Monday, May 2, 2011

AMD wants ARM SoC

ARM's CEO Warren East, ARM would try to persuade propose ARM chips the last ten years, without success yet. In fact, AMD is focused on x86 processors in the world, but nothing was forbidden to use ARM core or even - like Intel at a time - to develop a complete processor. AMD has licensed the ARM instruction set, it is after the acquisition of ATI was one for its GPU "Imageon.

And even if this branch of the company was sold to Qualcomm in 2008 - Adreno is the ATI - AMD still has a license. In the past, another major microprocessors proposed ARM chips: Intel has long marketed the StrongARM and XScale, before selling all at Marvell. SoC - System on a chip, a chip that integrates GPU, CPU and chipset - based on AMD technology could have some success, and the arrival of Brazzos showed that AMD is able to offer products of interest on this type market, even if Brazzos is not really a SoC, since it requires a southbridge.

This would be the perfect time for a launch of a SoC: the Atom does not compete with ARM SoC level of consumption and AMD has two advantages over most of its competitors.

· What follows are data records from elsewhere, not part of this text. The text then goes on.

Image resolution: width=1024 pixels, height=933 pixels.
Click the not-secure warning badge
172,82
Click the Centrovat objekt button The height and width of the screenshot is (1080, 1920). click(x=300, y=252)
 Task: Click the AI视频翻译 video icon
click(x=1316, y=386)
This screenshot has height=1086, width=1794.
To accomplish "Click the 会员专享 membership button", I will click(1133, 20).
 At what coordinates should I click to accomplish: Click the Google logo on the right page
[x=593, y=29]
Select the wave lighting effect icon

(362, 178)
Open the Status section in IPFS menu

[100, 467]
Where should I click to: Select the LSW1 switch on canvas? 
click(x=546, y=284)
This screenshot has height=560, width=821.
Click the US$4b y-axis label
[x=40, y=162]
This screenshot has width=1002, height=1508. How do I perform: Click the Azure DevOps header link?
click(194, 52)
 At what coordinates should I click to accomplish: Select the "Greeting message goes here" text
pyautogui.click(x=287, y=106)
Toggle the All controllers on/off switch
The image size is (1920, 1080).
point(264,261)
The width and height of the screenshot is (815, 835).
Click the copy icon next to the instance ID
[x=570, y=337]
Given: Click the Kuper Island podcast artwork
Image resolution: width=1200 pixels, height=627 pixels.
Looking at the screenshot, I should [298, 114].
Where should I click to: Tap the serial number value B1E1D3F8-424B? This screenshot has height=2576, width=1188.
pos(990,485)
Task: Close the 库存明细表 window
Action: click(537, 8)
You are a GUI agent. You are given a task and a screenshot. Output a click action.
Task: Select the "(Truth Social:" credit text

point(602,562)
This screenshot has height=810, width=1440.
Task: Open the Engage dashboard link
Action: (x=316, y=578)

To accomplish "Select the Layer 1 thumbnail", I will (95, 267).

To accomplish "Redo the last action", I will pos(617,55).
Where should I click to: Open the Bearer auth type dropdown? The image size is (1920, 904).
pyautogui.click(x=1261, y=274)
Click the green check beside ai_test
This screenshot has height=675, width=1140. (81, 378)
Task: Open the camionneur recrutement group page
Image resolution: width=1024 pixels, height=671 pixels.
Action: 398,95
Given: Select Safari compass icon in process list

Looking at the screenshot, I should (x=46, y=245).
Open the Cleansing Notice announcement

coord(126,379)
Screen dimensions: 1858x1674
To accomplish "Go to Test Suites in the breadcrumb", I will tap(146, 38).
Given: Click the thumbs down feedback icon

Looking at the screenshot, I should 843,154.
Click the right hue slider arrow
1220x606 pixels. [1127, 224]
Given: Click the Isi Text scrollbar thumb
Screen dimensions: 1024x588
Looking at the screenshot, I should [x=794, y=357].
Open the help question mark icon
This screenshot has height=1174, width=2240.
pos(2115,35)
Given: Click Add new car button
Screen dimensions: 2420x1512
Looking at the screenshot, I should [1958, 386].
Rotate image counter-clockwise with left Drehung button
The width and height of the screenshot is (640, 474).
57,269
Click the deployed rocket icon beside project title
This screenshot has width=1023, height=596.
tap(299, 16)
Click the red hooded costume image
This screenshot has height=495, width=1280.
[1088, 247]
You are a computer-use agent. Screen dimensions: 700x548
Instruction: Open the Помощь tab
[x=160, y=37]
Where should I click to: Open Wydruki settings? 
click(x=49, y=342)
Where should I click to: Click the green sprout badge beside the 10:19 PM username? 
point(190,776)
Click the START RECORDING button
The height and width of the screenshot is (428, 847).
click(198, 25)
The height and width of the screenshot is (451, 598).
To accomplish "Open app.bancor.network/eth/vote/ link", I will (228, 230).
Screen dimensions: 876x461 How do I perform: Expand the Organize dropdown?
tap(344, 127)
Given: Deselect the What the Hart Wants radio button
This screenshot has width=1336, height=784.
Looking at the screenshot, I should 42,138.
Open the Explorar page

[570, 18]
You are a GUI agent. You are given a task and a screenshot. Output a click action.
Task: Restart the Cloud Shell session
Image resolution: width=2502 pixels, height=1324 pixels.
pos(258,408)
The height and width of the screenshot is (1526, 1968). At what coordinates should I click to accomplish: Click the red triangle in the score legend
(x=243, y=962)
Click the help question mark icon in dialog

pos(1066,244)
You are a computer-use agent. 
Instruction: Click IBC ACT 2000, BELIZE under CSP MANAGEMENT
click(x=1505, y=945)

Indeed, the Texan company has the resources to provide a powerful GPU and a powerful CPU, which is not entirely the case for its competitors.

If NVIDIA is an opponent of choice in the GPU, the company is not a specialist, CPU and Qualcomm - even with very good products - remains a society too young to fully compete with a company the size of AMD. Remains to be seen if AMD will offer a truly ARM SoC and it will be introduced relatively quickly to establish itself, AMD will announce its chip at the time of the release of Windows 8 and if possible before that NVIDIA does not sell the Denver project.